## TASK BRIEF
Locate "The image size is (1010, 404)." in the records below, then copy its line and every following line exactly, without the pictures.

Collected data
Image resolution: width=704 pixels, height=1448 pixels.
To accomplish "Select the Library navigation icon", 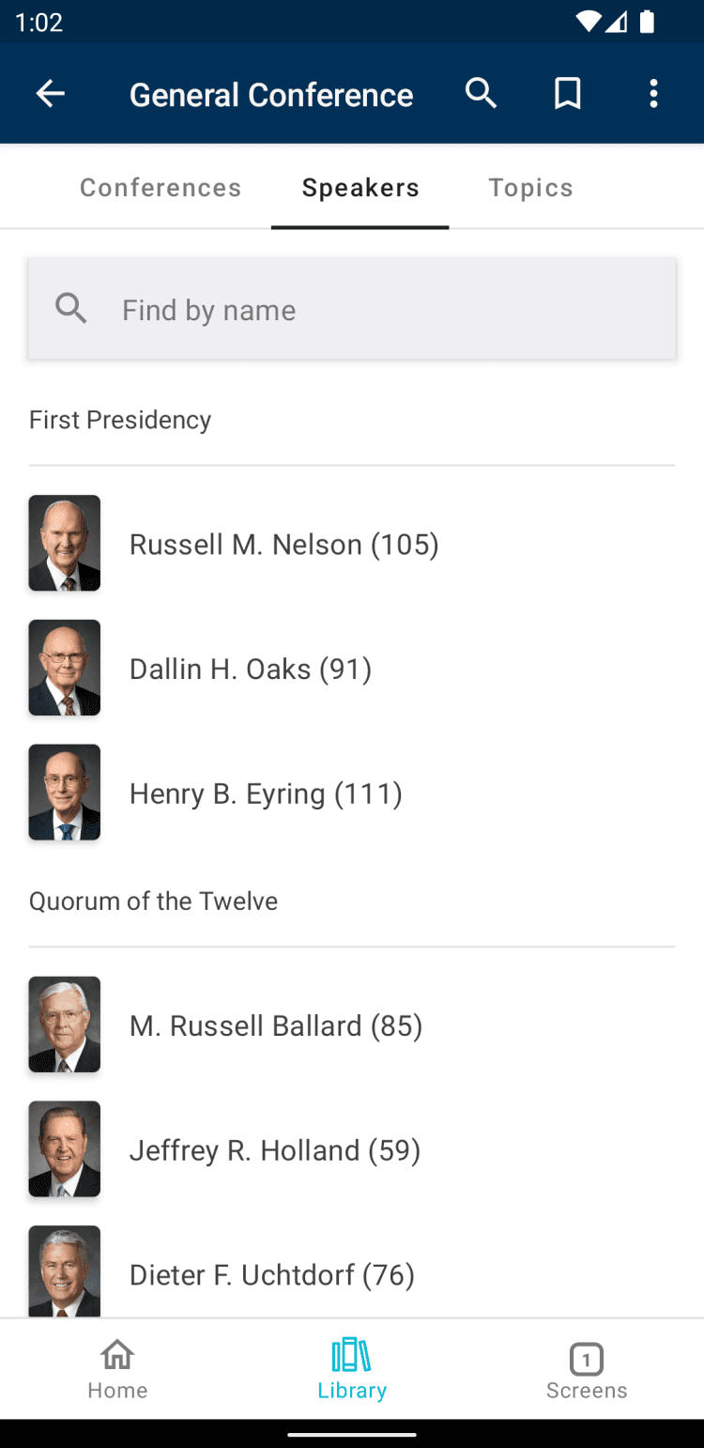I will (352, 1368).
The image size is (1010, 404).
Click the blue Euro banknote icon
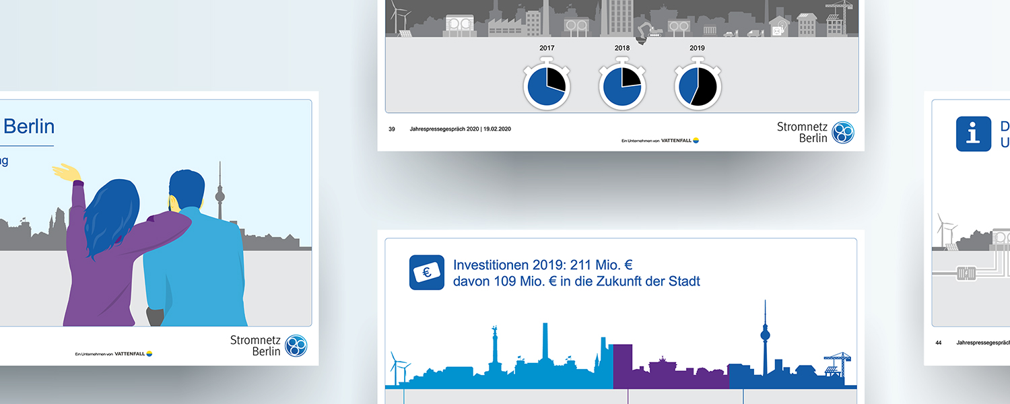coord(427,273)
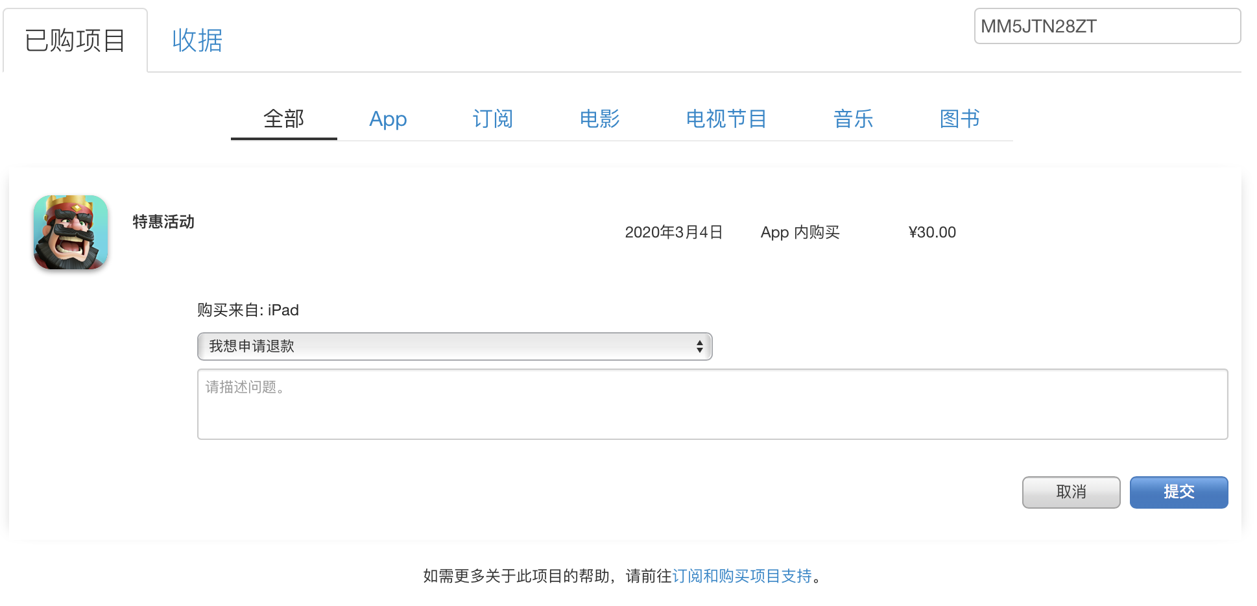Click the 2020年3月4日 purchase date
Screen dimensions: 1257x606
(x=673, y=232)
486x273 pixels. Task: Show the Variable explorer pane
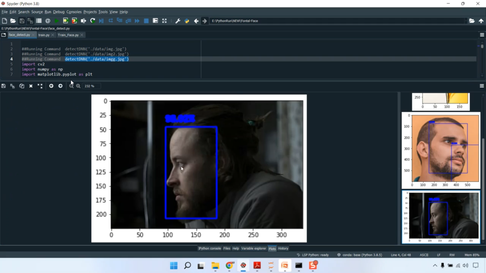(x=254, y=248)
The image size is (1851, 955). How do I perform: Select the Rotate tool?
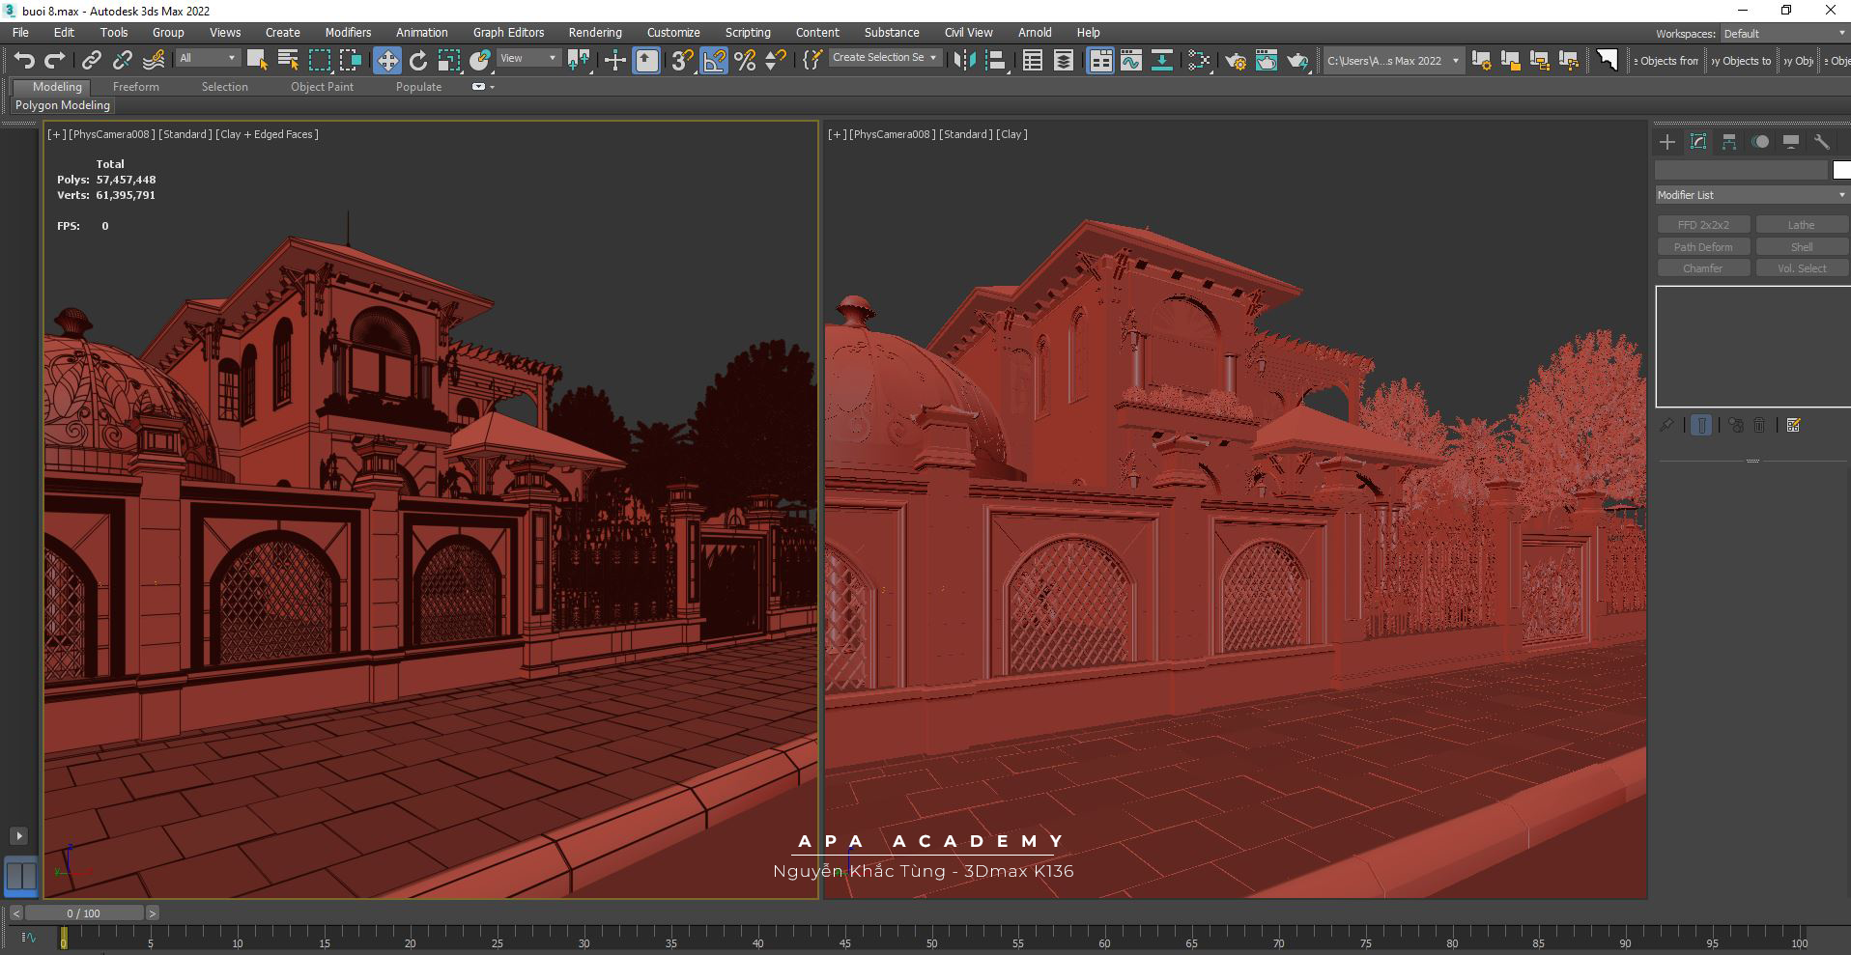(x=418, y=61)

## ANSWER TO THE PROBLEM
The image size is (1010, 404).
Click the blue Euro banknote icon
coord(427,273)
Click the 2020年3月4日 purchase date
Screen dimensions: 1257x606
(x=673, y=232)
486x273 pixels. Task: Show the Variable explorer pane
(x=254, y=248)
The image size is (1851, 955). How do I perform: Select the Rotate tool?
(x=418, y=61)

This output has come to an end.